**EXERCISE AIM:** Repeat exactly, and only, the lines of the entries below from the one with "The image size" through the one with "This screenshot has height=364, width=1366.", both ends included.

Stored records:
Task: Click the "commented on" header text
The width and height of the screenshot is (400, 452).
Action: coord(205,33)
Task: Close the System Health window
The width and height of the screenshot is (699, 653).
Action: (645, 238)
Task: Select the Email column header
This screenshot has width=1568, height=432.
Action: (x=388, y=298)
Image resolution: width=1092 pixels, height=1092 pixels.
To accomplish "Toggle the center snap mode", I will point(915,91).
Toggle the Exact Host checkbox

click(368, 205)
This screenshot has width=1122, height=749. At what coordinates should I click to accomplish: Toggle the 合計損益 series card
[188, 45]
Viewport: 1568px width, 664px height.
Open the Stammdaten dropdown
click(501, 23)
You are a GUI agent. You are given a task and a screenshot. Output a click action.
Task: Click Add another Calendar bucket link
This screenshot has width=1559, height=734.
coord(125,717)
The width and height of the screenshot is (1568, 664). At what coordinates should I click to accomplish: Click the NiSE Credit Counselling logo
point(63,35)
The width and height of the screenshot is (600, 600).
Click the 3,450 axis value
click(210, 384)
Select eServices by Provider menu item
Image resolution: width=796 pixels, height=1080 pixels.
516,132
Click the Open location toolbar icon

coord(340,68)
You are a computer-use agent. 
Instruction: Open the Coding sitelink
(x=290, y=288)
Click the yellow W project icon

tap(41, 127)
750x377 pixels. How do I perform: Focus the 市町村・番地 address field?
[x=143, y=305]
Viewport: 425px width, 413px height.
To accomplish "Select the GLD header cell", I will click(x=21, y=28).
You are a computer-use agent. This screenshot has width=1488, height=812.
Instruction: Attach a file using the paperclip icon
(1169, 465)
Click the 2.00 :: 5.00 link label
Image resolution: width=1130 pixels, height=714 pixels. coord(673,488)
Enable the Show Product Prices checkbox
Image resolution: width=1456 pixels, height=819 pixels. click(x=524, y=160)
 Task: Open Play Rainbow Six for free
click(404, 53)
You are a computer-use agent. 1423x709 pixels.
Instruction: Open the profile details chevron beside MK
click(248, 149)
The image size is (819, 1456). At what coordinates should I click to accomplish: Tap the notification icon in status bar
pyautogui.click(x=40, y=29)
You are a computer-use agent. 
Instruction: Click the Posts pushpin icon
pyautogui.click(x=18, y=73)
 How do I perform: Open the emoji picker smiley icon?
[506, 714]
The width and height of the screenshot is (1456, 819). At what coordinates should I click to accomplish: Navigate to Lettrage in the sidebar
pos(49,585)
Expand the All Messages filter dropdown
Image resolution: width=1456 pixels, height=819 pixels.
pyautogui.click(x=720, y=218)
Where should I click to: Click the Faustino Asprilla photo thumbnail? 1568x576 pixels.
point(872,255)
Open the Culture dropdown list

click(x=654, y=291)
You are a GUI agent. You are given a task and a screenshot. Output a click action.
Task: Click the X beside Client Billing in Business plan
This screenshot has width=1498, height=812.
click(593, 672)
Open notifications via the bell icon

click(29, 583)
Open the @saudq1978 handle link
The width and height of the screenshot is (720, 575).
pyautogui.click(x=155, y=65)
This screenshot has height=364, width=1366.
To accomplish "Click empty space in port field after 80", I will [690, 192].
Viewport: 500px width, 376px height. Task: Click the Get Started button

**TASK RESPONSE:**
The image size is (819, 1456). At what coordinates should I click to accomplish: Tap the notification icon in status bar
pyautogui.click(x=40, y=29)
You are a computer-use agent. 
Instruction: Click the Posts pushpin icon
pyautogui.click(x=18, y=73)
 How do I perform: Open the emoji picker smiley icon?
[506, 714]
The width and height of the screenshot is (1456, 819). At what coordinates should I click to accomplish: Navigate to Lettrage in the sidebar
pos(49,585)
Expand the All Messages filter dropdown
Image resolution: width=1456 pixels, height=819 pixels.
pyautogui.click(x=720, y=218)
Where should I click to: Click the Faustino Asprilla photo thumbnail? 1568x576 pixels.
point(872,255)
Open the Culture dropdown list

click(x=654, y=291)
You are a GUI agent. You are given a task and a screenshot. Output a click action.
Task: Click the X beside Client Billing in Business plan
This screenshot has width=1498, height=812.
click(593, 672)
Open notifications via the bell icon

click(29, 583)
Open the @saudq1978 handle link
The width and height of the screenshot is (720, 575).
pyautogui.click(x=155, y=65)
This screenshot has height=364, width=1366.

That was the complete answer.